Threading in Real-time Systems

In embedded systems, every cycle counts. It would seem that in this day and age of high performance mobile devices, there would be no need to concern ourselves with every cycle, like we did as little as a decade ago. Yet there are still many situations where this is the case. Even many of today’s games and applications could be improved significantly with some tweaks to the underpinnings of their codebase.

For example, the often overlooked thread system. Most of the time, making your application threadable is an instant win. Suddenly you can make use of the often easily available multiple core devices that are available. However, it is well known that preemptive multitasking does come at a certain cost. There is some overhead for the processor to decide when to swap tasks, as well as a cost for the actual swap itself. Some of this cannot be avoided, but much of this can be considerably optimized, with very little additional work.

Consider cooperative multitasking. Not at all a new concept, and it has drawbacks to be sure. But it is worth considering when you are writing a time-critical codebase that is limited to a known number of cores at compile time. Rather than forcing the OS to guess at what is the most important code for you, managing it yourself allows you the freedom to use every cycle exactly how you see fit.

Let us assume your game has some logic modules that can largely be independent of each other. They are able to read from each other’s state, but there is no need to write to each other. For argument’s sake, we will use the following modules: player (P), enemy (A), enemy (B), and rendering (R). We will add overhead (O) for the threading needs.

In a preemtive threading model, on a single processor, time gets sliced between all of the modules in a fairly haphazard way.

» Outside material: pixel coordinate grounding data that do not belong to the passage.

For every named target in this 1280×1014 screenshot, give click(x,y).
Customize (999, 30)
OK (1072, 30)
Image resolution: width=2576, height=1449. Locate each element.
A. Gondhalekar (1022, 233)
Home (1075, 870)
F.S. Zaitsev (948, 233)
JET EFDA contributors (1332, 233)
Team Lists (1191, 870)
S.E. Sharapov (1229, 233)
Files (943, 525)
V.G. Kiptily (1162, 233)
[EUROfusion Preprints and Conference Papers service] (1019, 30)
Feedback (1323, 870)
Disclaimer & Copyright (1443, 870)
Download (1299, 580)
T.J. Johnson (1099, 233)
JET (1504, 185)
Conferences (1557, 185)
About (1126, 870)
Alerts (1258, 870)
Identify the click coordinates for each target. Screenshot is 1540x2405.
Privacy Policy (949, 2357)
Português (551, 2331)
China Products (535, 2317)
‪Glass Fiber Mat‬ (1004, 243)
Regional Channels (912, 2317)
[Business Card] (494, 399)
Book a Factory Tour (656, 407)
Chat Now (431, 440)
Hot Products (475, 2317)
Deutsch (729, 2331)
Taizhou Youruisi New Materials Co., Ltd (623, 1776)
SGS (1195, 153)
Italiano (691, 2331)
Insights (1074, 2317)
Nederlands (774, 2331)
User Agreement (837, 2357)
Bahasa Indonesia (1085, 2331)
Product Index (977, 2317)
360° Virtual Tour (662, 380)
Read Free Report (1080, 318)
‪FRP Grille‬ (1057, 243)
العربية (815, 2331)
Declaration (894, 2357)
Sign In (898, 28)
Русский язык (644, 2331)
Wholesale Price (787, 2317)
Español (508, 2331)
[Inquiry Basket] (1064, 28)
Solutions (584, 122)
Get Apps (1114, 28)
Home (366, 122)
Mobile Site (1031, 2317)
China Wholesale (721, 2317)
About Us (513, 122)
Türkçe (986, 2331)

Frame Start                                                               Frame End
OPPPPPOOOAAAAOOBBBBOOAAAAAAOBBBBBOOPPPPPOOAAAAOOPPPPOOBBBBOORRRRRRRRROOPPOORRRRRRRR

Obviously this haphazardness can be reduced by using mutexes to indicate that certain things need to be complete before other things, but that still ends up creating more overhead.

On the other hand, if you were to use cooperative multitasking, you can optimize the overhead.

Frame Start                                                               Frame End
OPPPPPPPPPPPPPPPPOAAAAAAAAAAAAAAOOBBBBBBBBBBBBBOORRRRRRRRRRRRRRRRROO---------------

Look at all that time you’re saving, simply by reducing the overhead. All those -‘s of extra time that you could use to support more objects onscreen at once.

Now consider how much simpler your code can be, knowing that you no longer have to manage mutexes to keep your data in sync across modules. This leads to simpler code, often leading to less potential bugs.

What’s even more exciting is because scheduling is now under your control, you can support features that are difficult to express in current operating system threading environments. You can prioritize certain modules, or even delay other modules to be run every other frame so that you can effectively extend the available frame time.

Actually implementing a cooperative system is fairly easy. Almost all platforms come with the necessary stdlib calls to save and restore processor register state. Even without, setting up caller expectations around those scheduler calls would be simple to do.

There’s nothing stopping you from supporting both styles of thread management in the same codebase. You simply design your modules with this expectation, calling a method to let the scheduler know that you are at a safe point to be interrupted. Wrap the mutex and thread calls in your own wrapper. On systems that work better with threads, they simply pass through to the OS. On systems where you only run on a single thread, they translate to No-ops and don’t affect anything at all.

Just because you are on a machine with multiple cores does not automatically mean you are allowed to use them all. Acting in a single threaded way in such a machine may actually turn out to be more efficient than trying to be multithread aware.

Incidentally, John Carmack certainly considers this model. Rather than splitting everything up for any core possible, the game code is split across rendering vs. game logic. This separates and simplifies both systems considerably in the Doom 3 engine.

Many ideas from the past are still just as relevant today as they once were. It would be a mistake to underestimate cooperative multithreading environments just because we have all these cores available.